A quem pertence a liberdade
Por José Antonio Vieira da Cunha

O resumo da ópera é o seguinte: o aplicativo Telegram não pode seguir sendo conduto para manifestações de ódios e antidemocráticas sem assumir sua responsabilidade.
Então: até que ponto a sociedade - e seu equilíbrio democrático - pode tolerar a leniência no combate às notícias falsas, à desinformação, aos discursos de ódio, à pregação de movimentos antidemocráticos como o nazismo ou o supremacismo racial?
O aplicativo Telegram admite todas estas deformações sob o pretexto de que não está aí para censurar posicionamentos ou opiniões e, portanto, não assume nenhum mecanismo que possa impedir qualquer manifestação. Quer dizer, exercita em seu discurso oficial o entendimento de que a liberdade de expressão é um direito absoluto. A questão é que, ao adotar esta lógica, o meio se transforma ele mesmo em um eficaz agente de distribuição de ofensas a outros direitos do cidadão, a começar pelo direito à sua intimidade, sua vida privada, sua imagem, sua honra. Torna-se um agente do mal ao deixar fluir os discursos ameaçadores para a democracia, aqueles que pregam abertamente a violência ou, não menos grave, planejam e disseminam a ideia de um golpe de estado.
Incitar ódio e violência, pregar contra a democracia e o estado de direito são crimes. Ora, se a plataforma é permissiva em relação a mensagens deste tipo e às notícias falsas, ela torna-se também corresponsável por aquilo que dissemina, certo? Pois aí está o nó: não há como responsabilizar o Telegram, opção na qual se refugiam os que atacam a democracia e o bom senso, porque a empresa não tem representação no Brasil nem, pelo que se viu no noticiário das últimas semanas, tem a delicadeza mínima de responder às demandas apresentadas pela Justiça.
Não por acaso, o aplicativo está na ordem do dia das demandas avaliadas pelo Tribunal Superior Eleitoral, que analisa inclusive a possibilidade de proibi-lo no Brasil mesmo que apenas durante o período eleitoral. Todo foco do TSE reside no fato de que o Telegram não tem representantes aqui, com o que tem conseguido se safar das demandas apresentadas pelo Judiciário, ignorando a legislação brasileira e suas autoridades. O Tribunal já procurou por pelo menos quatro vezes a direção da empresa que pertence a um russo e tem sede em Dubai, nos Emirados Árabes.

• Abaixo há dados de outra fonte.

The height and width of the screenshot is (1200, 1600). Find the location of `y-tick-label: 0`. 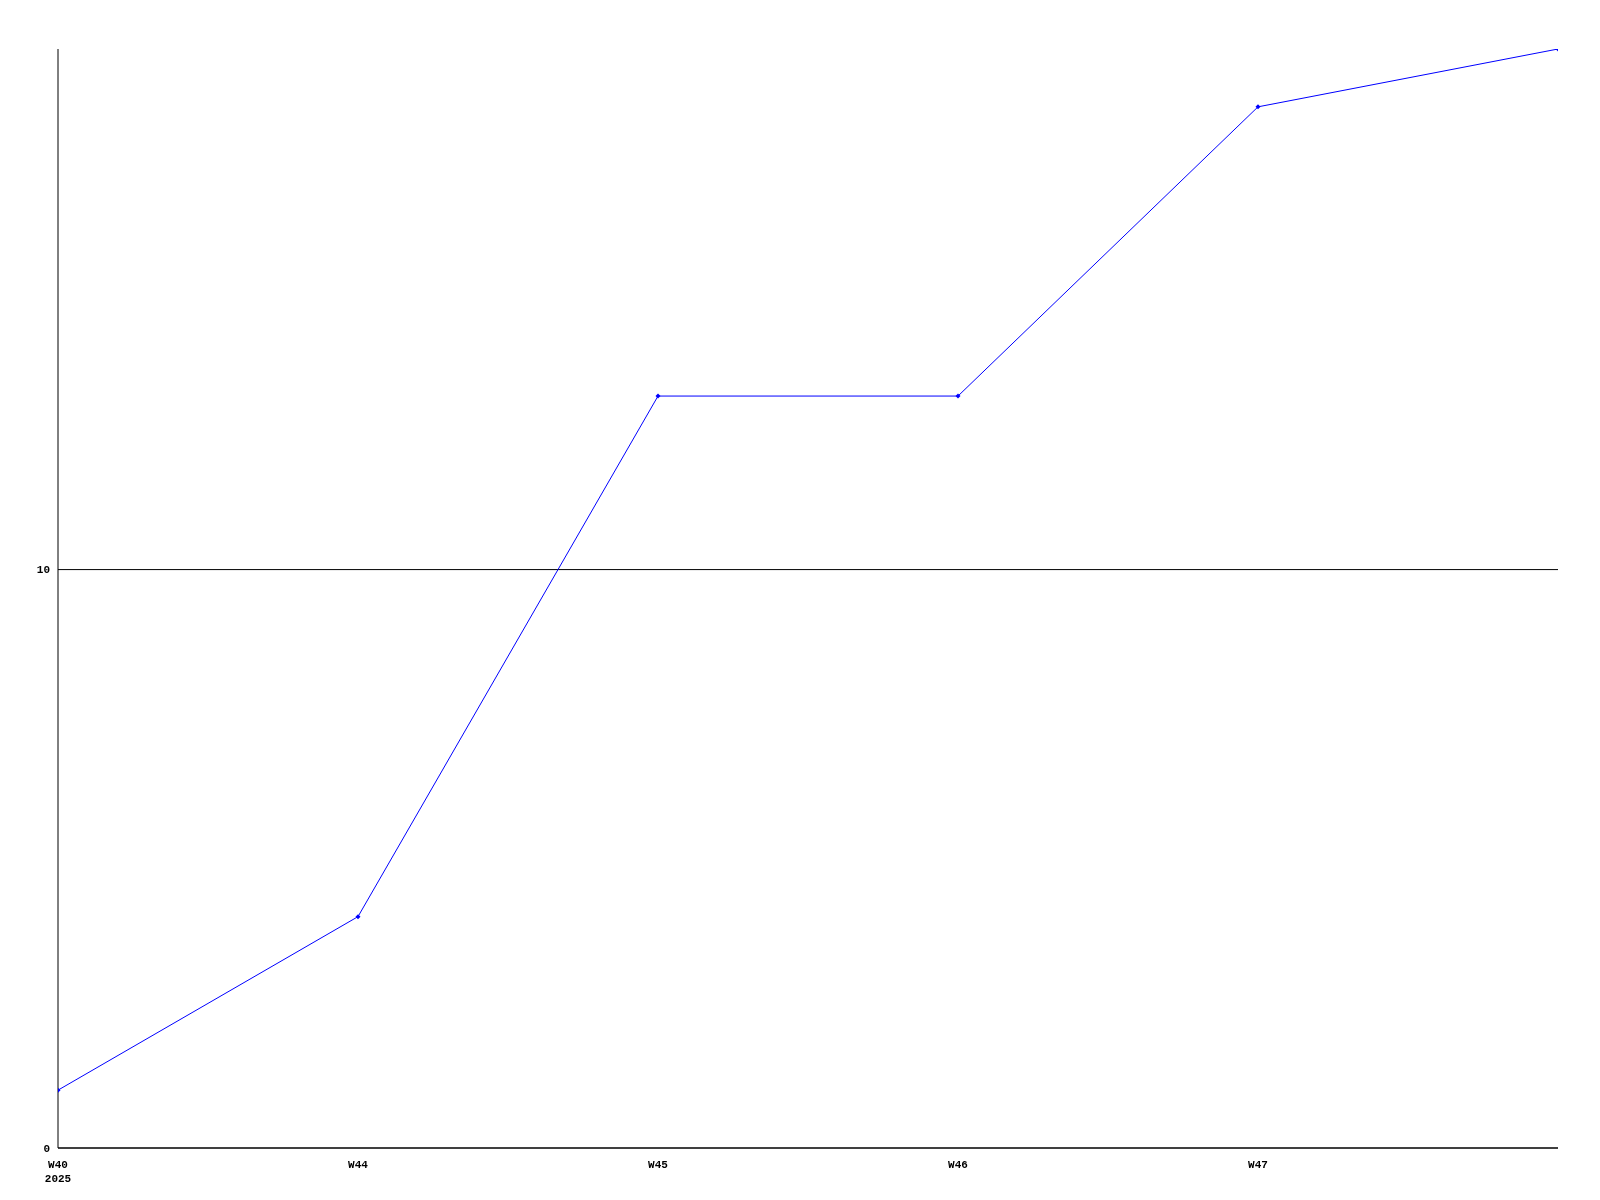

y-tick-label: 0 is located at coordinates (46, 1148).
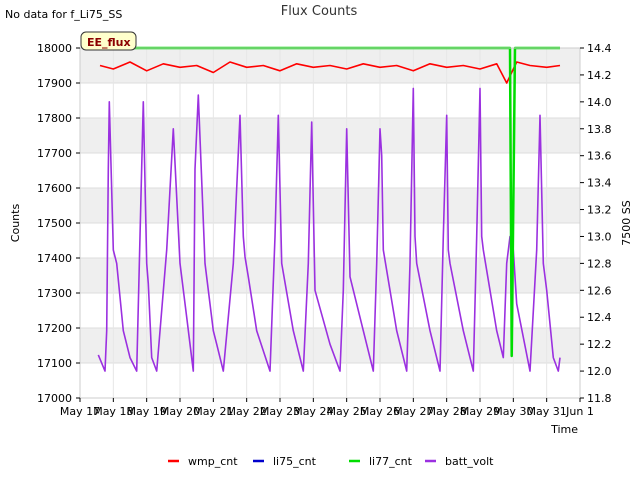  What do you see at coordinates (280, 412) in the screenshot?
I see `x-tick-label: May 23` at bounding box center [280, 412].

Não só o TSE; também o Ministério Público Federal e o Supremo Tribunal Federal, este no inquérito das fake news, encontram dificuldades devido a esta falta de representação no país. O marco civil, lembrou o STF outro dia, só responsabiliza plataformas digitais na hipótese de ignorarem ordens judiciais - situação que não tem nada de hipotética no caso do Telegram, pois não? E em debate atualíssimo no Congresso circula o projeto de lei das Fake News, que entre tantas disposições determina que provedores de serviços pela internet devem ter responsável no Brasil.
Agora mesmo, o presidente do STF foi bem explícito, e surpreendentemente de forma quase vulgar, quando disse que o Brasil "não é casa da sogra para ter aplicativos que façam apologia ao nazismo, ao terrorismo, que vendam armas ou que sejam sede de ataques à democracia que a nossa geração lutou tanto para construir".
É o que temos; há um limite admissível para a liberdade de expressão, com a consequente responsabilização de quem exerce este direito. Sem vigilância nenhuma por parte da sociedade, através das autoridades que constitui para representá-la, aplicativos como Telegram são usados para todo tipo de desinformação e apologias condenáveis. Como fez o Estado Islâmico, que usou o Telegram para fazer propaganda e recrutar combates. Nós não queremos isso.